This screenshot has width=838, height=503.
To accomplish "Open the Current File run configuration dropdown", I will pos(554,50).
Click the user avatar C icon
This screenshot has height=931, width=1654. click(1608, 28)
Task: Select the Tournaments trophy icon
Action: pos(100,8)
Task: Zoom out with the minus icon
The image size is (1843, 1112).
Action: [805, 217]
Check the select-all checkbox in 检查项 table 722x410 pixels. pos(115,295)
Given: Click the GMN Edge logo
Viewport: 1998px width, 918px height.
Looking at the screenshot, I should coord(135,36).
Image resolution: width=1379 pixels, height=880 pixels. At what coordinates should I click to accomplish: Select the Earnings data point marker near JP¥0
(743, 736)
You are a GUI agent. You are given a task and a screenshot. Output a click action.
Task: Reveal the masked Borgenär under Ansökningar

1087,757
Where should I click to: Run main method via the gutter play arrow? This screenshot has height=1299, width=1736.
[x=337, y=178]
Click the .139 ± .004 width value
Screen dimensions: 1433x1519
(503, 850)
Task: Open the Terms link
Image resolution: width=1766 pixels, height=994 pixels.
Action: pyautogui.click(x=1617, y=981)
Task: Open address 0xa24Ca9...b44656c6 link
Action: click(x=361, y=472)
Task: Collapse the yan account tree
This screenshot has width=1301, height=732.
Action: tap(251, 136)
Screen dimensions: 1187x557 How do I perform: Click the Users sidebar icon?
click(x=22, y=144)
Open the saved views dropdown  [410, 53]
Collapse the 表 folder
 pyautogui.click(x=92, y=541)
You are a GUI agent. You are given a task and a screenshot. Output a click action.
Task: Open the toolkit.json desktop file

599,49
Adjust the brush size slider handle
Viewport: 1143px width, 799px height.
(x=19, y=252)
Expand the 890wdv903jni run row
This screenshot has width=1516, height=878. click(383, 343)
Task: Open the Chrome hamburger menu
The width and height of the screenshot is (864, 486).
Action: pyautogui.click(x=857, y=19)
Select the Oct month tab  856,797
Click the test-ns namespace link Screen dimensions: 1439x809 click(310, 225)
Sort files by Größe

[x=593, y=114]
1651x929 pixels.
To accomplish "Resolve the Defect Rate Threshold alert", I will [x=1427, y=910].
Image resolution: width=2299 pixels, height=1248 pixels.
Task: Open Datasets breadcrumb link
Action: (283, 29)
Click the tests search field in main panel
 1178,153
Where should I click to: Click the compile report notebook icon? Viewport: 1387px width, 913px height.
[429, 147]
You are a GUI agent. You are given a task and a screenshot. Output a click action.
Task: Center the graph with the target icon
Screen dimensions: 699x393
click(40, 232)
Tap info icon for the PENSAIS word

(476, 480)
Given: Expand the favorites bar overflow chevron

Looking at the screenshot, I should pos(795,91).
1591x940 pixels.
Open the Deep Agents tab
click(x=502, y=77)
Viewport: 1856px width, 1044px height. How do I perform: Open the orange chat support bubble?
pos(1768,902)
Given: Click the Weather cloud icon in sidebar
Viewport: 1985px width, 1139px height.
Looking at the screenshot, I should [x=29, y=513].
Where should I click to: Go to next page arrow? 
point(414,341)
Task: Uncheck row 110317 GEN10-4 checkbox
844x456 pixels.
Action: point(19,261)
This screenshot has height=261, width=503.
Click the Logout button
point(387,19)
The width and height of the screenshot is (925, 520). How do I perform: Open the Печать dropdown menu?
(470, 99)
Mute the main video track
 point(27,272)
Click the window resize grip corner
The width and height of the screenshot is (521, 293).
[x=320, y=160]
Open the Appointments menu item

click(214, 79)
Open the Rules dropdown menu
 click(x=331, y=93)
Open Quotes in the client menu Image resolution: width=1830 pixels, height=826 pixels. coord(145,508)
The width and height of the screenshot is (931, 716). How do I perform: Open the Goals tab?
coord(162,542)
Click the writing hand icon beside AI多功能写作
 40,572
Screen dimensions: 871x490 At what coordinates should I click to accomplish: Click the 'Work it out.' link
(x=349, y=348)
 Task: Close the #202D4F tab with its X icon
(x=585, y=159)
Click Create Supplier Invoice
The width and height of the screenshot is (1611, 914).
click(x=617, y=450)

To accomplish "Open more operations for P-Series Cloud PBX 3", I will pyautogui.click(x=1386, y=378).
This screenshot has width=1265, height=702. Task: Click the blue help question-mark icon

### WORK ORDER
Please retype all of the material above, keeping it exact.

### ANSWER FOR THE TASK
This screenshot has width=838, height=503.
To accomplish "Open the Current File run configuration dropdown", I will pos(554,50).
Click the user avatar C icon
This screenshot has height=931, width=1654. click(1608, 28)
Task: Select the Tournaments trophy icon
Action: pos(100,8)
Task: Zoom out with the minus icon
The image size is (1843, 1112).
Action: [805, 217]
Check the select-all checkbox in 检查项 table 722x410 pixels. pos(115,295)
Given: Click the GMN Edge logo
Viewport: 1998px width, 918px height.
Looking at the screenshot, I should coord(135,36).
Image resolution: width=1379 pixels, height=880 pixels. At what coordinates should I click to accomplish: Select the Earnings data point marker near JP¥0
(743, 736)
You are a GUI agent. You are given a task and a screenshot. Output a click action.
Task: Reveal the masked Borgenär under Ansökningar

1087,757
Where should I click to: Run main method via the gutter play arrow? This screenshot has height=1299, width=1736.
[x=337, y=178]
Click the .139 ± .004 width value
Screen dimensions: 1433x1519
(503, 850)
Task: Open the Terms link
Image resolution: width=1766 pixels, height=994 pixels.
Action: pyautogui.click(x=1617, y=981)
Task: Open address 0xa24Ca9...b44656c6 link
Action: click(x=361, y=472)
Task: Collapse the yan account tree
This screenshot has width=1301, height=732.
Action: tap(251, 136)
Screen dimensions: 1187x557 How do I perform: Click the Users sidebar icon?
click(x=22, y=144)
Open the saved views dropdown  [410, 53]
Collapse the 表 folder
 pyautogui.click(x=92, y=541)
You are a GUI agent. You are given a task and a screenshot. Output a click action.
Task: Open the toolkit.json desktop file

599,49
Adjust the brush size slider handle
Viewport: 1143px width, 799px height.
(x=19, y=252)
Expand the 890wdv903jni run row
This screenshot has width=1516, height=878. click(383, 343)
Task: Open the Chrome hamburger menu
The width and height of the screenshot is (864, 486).
Action: pyautogui.click(x=857, y=19)
Select the Oct month tab  856,797
Click the test-ns namespace link Screen dimensions: 1439x809 click(310, 225)
Sort files by Größe

[x=593, y=114]
1651x929 pixels.
To accomplish "Resolve the Defect Rate Threshold alert", I will [x=1427, y=910].
Image resolution: width=2299 pixels, height=1248 pixels.
Task: Open Datasets breadcrumb link
Action: (283, 29)
Click the tests search field in main panel
 1178,153
Where should I click to: Click the compile report notebook icon? Viewport: 1387px width, 913px height.
[429, 147]
You are a GUI agent. You are given a task and a screenshot. Output a click action.
Task: Center the graph with the target icon
Screen dimensions: 699x393
click(40, 232)
Tap info icon for the PENSAIS word

(476, 480)
Given: Expand the favorites bar overflow chevron

Looking at the screenshot, I should pos(795,91).
1591x940 pixels.
Open the Deep Agents tab
click(x=502, y=77)
Viewport: 1856px width, 1044px height. How do I perform: Open the orange chat support bubble?
pos(1768,902)
Given: Click the Weather cloud icon in sidebar
Viewport: 1985px width, 1139px height.
Looking at the screenshot, I should [x=29, y=513].
Where should I click to: Go to next page arrow? 
point(414,341)
Task: Uncheck row 110317 GEN10-4 checkbox
844x456 pixels.
Action: point(19,261)
This screenshot has height=261, width=503.
Click the Logout button
point(387,19)
The width and height of the screenshot is (925, 520). How do I perform: Open the Печать dropdown menu?
(470, 99)
Mute the main video track
 point(27,272)
Click the window resize grip corner
The width and height of the screenshot is (521, 293).
[x=320, y=160]
Open the Appointments menu item

click(214, 79)
Open the Rules dropdown menu
 click(x=331, y=93)
Open Quotes in the client menu Image resolution: width=1830 pixels, height=826 pixels. coord(145,508)
The width and height of the screenshot is (931, 716). How do I perform: Open the Goals tab?
coord(162,542)
Click the writing hand icon beside AI多功能写作
 40,572
Screen dimensions: 871x490 At what coordinates should I click to accomplish: Click the 'Work it out.' link
(x=349, y=348)
 Task: Close the #202D4F tab with its X icon
(x=585, y=159)
Click Create Supplier Invoice
The width and height of the screenshot is (1611, 914).
click(x=617, y=450)

To accomplish "Open more operations for P-Series Cloud PBX 3", I will pyautogui.click(x=1386, y=378).
This screenshot has width=1265, height=702. Task: Click the blue help question-mark icon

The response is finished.